WT1 Peptides

[Guest guest]

Study and backgrounder. ~ Karl

=A Phase I Study of WT1 Peptides to Induce Anti-Leukemia Immune Responses

Following Autologous or Allogeneic Transplantation for AML, CmML, ALL, MDS,

and B Cell Malignancies (WT-1)

This study is currently recruiting participants.

Verified by Duke University, May 2008

Sponsored by: Duke University

Information provided by:Duke University

ClinicalTrials.gov Identifier:NCT00672152

The purpose of this study is to determine the safety and effectiveness of

administering WT1 cancer peptides. Cancer peptides are short pieces of

protein that are made in a laboratory to be like the peptides that can be

found in cancer.

These peptides are intended to be given as a " vaccine " to activate the

immune cells in a person to attack his/her cancer. These peptides are mixed

with an oily substance called Montanide ISA-51 and a white cell growth

factor called GM-CSF which may help make the immune response stronger.
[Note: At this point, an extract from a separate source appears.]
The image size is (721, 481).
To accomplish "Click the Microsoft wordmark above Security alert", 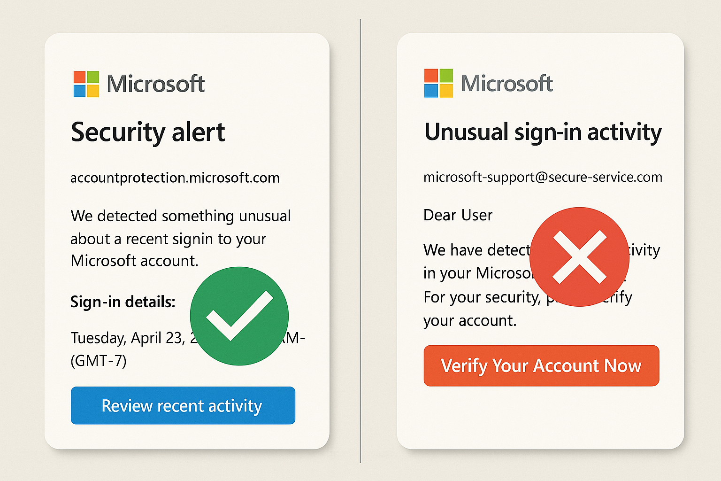I will pos(155,84).
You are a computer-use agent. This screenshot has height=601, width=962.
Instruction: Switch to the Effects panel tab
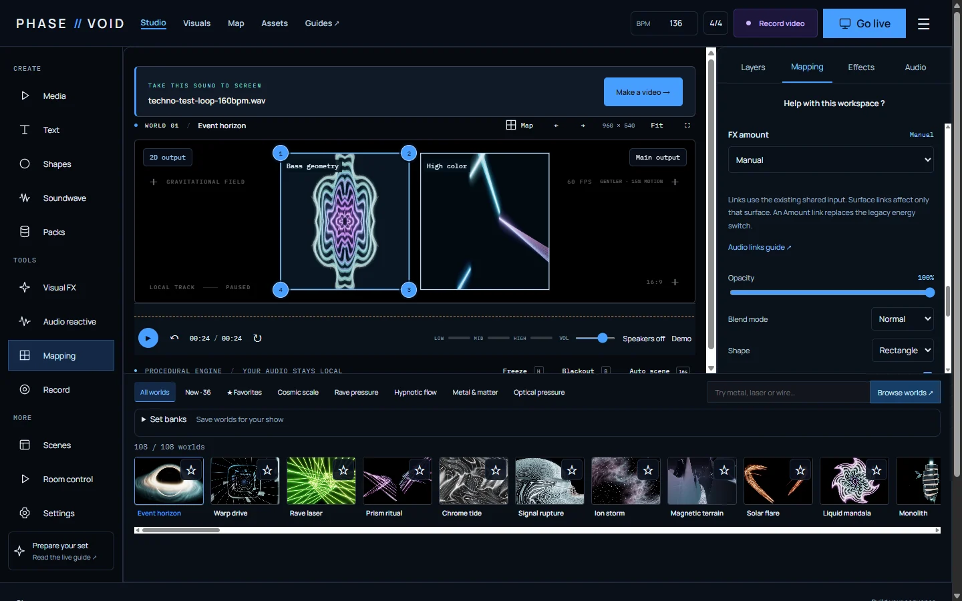click(x=861, y=67)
Study details: http://clinicaltrials.gov/ct2/show/NCT00672152

Background on WT1 cancer peptides:

http://www.thescientificworld.com/TSW/toc/TSWJ_ArticleLanding.asp?jid=0 & ArticleI\

d=2643 & sortby=name

Abstract

Wild-type Wilms' tumor gene WT1 is expressed at a high level in

hematopoietic malignancies including acute leukemia, chronic myelogenous

leukemia, and myelodysplastic syndromes, as well as in various kinds of

solid cancers.

Human cytotoxic T lymphocytes (CTLs), which could specifically lyse

WT1-expressing tumor cells with HLA class I restriction, were generated in

vitro. It was also demonstrated that mice immunized with the WT1 peptide

rejected challenges by WT1-expressing cancer cells and survived with no

signs of autoaggression to normal organs that physiologically expressed WT1.

Furthermore, we and others detected IgM and IgG WT1 antibodies in patients

with hematopoietic malignancies, indicating that the WT1 protein was highly

immunogenic, and that immunoglobulin class-switch-inducing, WT1-specific,

cellular immune responses were elicited in these patients.
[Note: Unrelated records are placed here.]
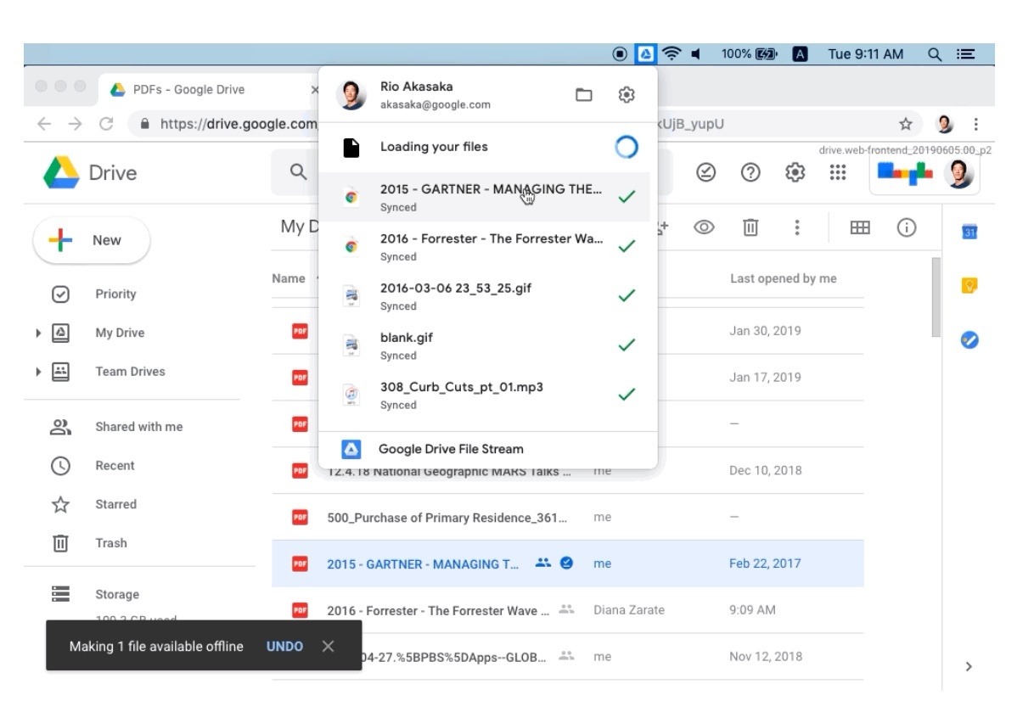Toggle preview eye icon in toolbar
This screenshot has height=723, width=1034.
coord(705,227)
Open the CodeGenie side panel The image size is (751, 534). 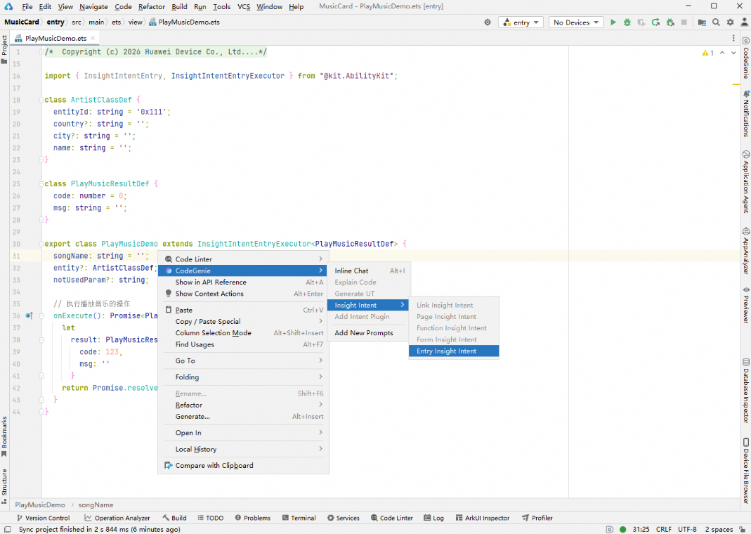click(745, 63)
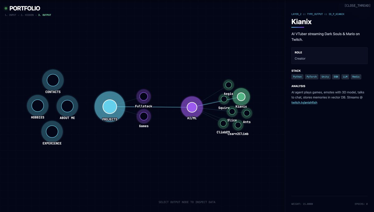The height and width of the screenshot is (212, 374).
Task: Toggle the PyTorch stack tag
Action: coord(312,77)
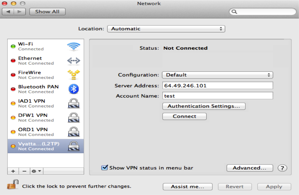Click the Server Address input field
The width and height of the screenshot is (299, 195).
tap(218, 85)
CD8+ WT1-specific CTLs were also detected in peripheral blood or

tumor-draining lymph nodes of cancer patients. These results provided us

with the rationale for elicitation of CTL responses targeting the WT1

product for cancer immunotherapy. On the basis of these findings, we

performed a phase I clinical trial of a WT1 peptide cancer vaccine for the

patients with malignant neoplasms.

These results strongly suggested that the WT1 peptide cancer vaccine had

efficacy in the clinical setting because clinical responses, including

reduction of leukemic blast cells or regression of tumor masses, were

observed after the WT1 vaccination in patients with hematopoietic

malignancies or solid cancers.

The power of a tumor-associated-antigen (TAA)-derived cancer vaccine may be

enhanced in combination with stronger adjuvants, helper peptide,

molecular-target-based drugs, or some chemotherapy drugs, such as

gemcitabine, which has been revealed to suppress regulartory T-cell

function.

In contrast, reduction of WT1 peptide dose may be needed for the treatment

of patients with hematological stem cell diseases, because rapid and strong

destruction of malignant cell-sustained hematopoiesis before recovery of

normal hematopoiesis may lead to pancytopenia in these patients.